# 3/24 - 2 forum havs to be on national TV!!



## heatherk (Feb 24, 2011)

Hi all,

I am reposting this for Grindstone50 (http://www.havaneseforum.com/member.php?u=10631). Lulu and Misty, her 2 havs, were previously filmed for the Animal Planet's show "Too Cute!" and the episode will be shown a week from today, on Saturday March 24th, 2012.

Reposted:
________________________________________________________________
WE ARE GOING TO BE ON TOO CUTE PUPPIES!!!!!!!

Too Cute Puppies!
March 24th is about the Havanese!
Be sure to watch it on Animal Planet! 9:00pm eastern time. Look for LULU and Misty, they are mine now. So proud!
________________________________________________________________


----------



## Thumper (Feb 18, 2007)

Awesome!! Superstars in our midst!!

I'll DVR it!


----------



## TilliesMom (Sep 30, 2010)

wahoooooO!!!! I SO want to see this, even though I have never seen the show and don't have any type of cable! LOL I wonder if it will be posted online??


----------



## waybrook (Sep 13, 2009)

My mom and I LOVE "Too Cute" - am going to set the DVR right now so I don't forget!


----------



## whimsy (Apr 3, 2010)

Looking forward to watching!


----------



## nlb (Feb 26, 2012)

How fun! Looking forward to it!


----------



## sprorchid (Mar 30, 2010)

awesome!! here come the havs. love that show.


----------



## Lisainidaho (Feb 1, 2012)

Just Tivo'd it. Can't wait! I watch that show almost every Saturday night.


----------



## Carefulove (Mar 20, 2009)

I saw the one with Cats this Saturday and when they announced the one for next Sat, I thought I saw Havs (pups) running. We are watching it next Saturday!!!


----------



## Pipersmom (Jul 27, 2009)

Awesome! The dvr is set.


----------



## pjewel (Apr 11, 2007)

I'd better DVR it. My brain bears a striking resemblance to a sieve these days.


----------



## dodrop82 (May 21, 2010)

LOL Geri! Mine too!!! Since I don't know how to advance that far ahead to DVR, I've written my self a note and posted it beside the TV. Can't wait!!!!


----------



## Kathie (Jul 31, 2008)

Will DVR, too, since I know I won't remember it!


----------



## Jplatthy (Jan 16, 2011)

I don't think I get Animal Planet on Comcast...I just checked and can't find it......I wanted to see it!


----------



## Kalico (Jan 11, 2012)

I can't find it on the schedule, any idea what time?


----------



## Grindstone50 (Feb 13, 2012)

Saturday 9:00pm eastern


----------



## Kalico (Jan 11, 2012)

Grindstone50 said:


> Saturday 9:00pm eastern


Thanks! Can't wait to see it.


----------



## narci (Sep 6, 2011)

Rick Mercer visited the National Purina Dog Show in Toronto.

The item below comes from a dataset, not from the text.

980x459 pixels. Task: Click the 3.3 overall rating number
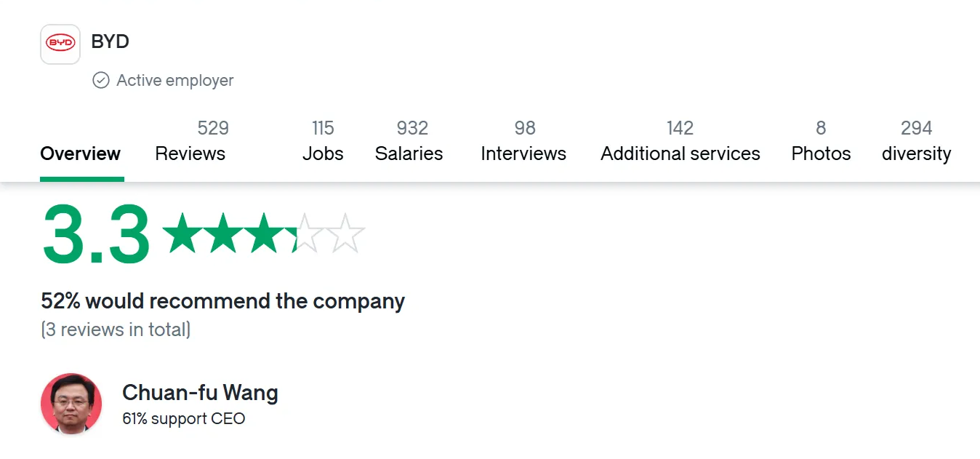tap(96, 236)
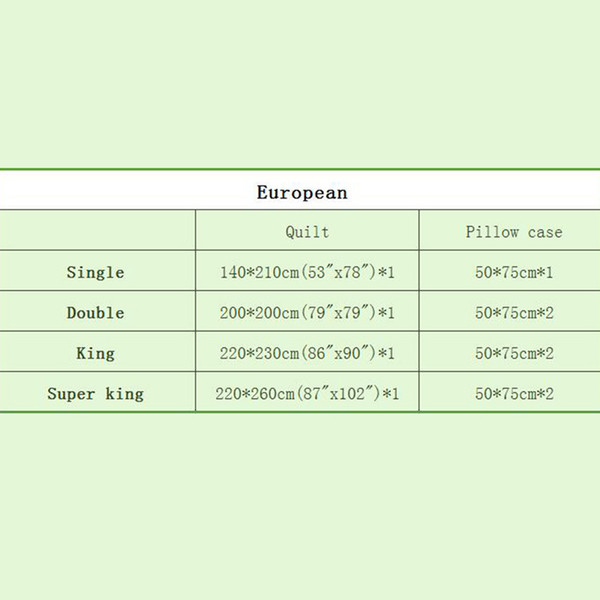Select the 200*200cm quilt size cell
Viewport: 600px width, 600px height.
point(307,311)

Wonder what dogs those are at 1:58 and 2:39 and 3:07? hehe


----------



## Grindstone50 (Feb 13, 2012)

AWWW! I just saw an ad/preview on AP for the TOO CUTE show and I'm teary eyed. Kind of crazy how we think of these guys as "our kids"


----------



## krandall (Jun 11, 2009)

narci said:


> Rick Mercer visited the National Purina Dog Show in Toronto.
> 
> RMR: Rick at the National Purina Dog Show - YouTube
> 
> Wonder what dogs those are at 1:58 and 2:39 and 3:07? hehe


That's really funny. Enjoyable from one end to the other, no matter what the breed!


----------



## StarrLhasa (Jun 6, 2010)

Jplatthy said:


> I don't think I get Animal Planet on Comcast...I just checked and can't find it......I wanted to see it!

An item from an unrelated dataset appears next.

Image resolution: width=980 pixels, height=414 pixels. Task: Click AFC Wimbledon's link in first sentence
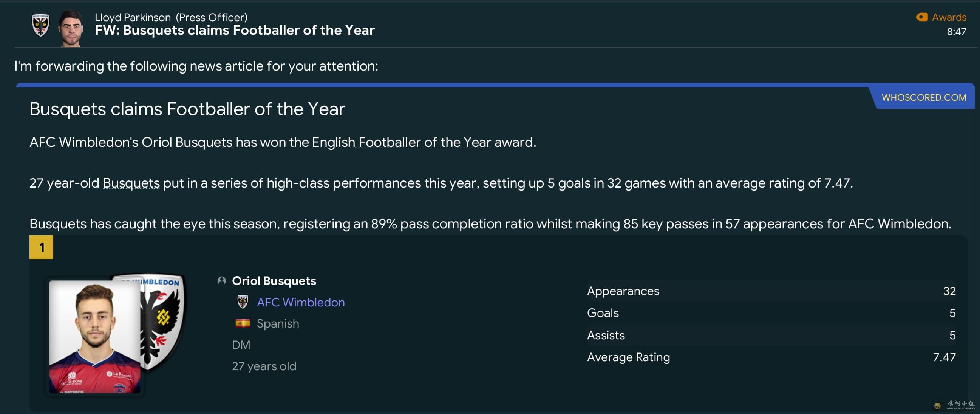tap(79, 142)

Animal Planet is on Channel 51 on our Comcast channel lineup, if that helps.


----------



## motherslittlehelper (Mar 18, 2010)

narci said:


> Rick Mercer visited the National Purina Dog Show in Toronto.
> 
> Wonder what dogs those are at 1:58 and 2:39 and 3:07? hehe





krandall said:


> That's really funny. Enjoyable from one end to the other, no matter what the breed!


I agree, Karen! The whole clip was extremely entertaining! Thank you, narci, for posting it!


----------



## Jplatthy (Jan 16, 2011)

Finally found it by the time lol...can't wait to see it!


----------



## StarrLhasa (Jun 6, 2010)

I just checked the listing for Animal Planet's "Too Cute - Super Fluffy Puppies" on Comcast Cable here in the SF Bay Area. The program will air at 6 pm and then repeat at 8 pm PDT.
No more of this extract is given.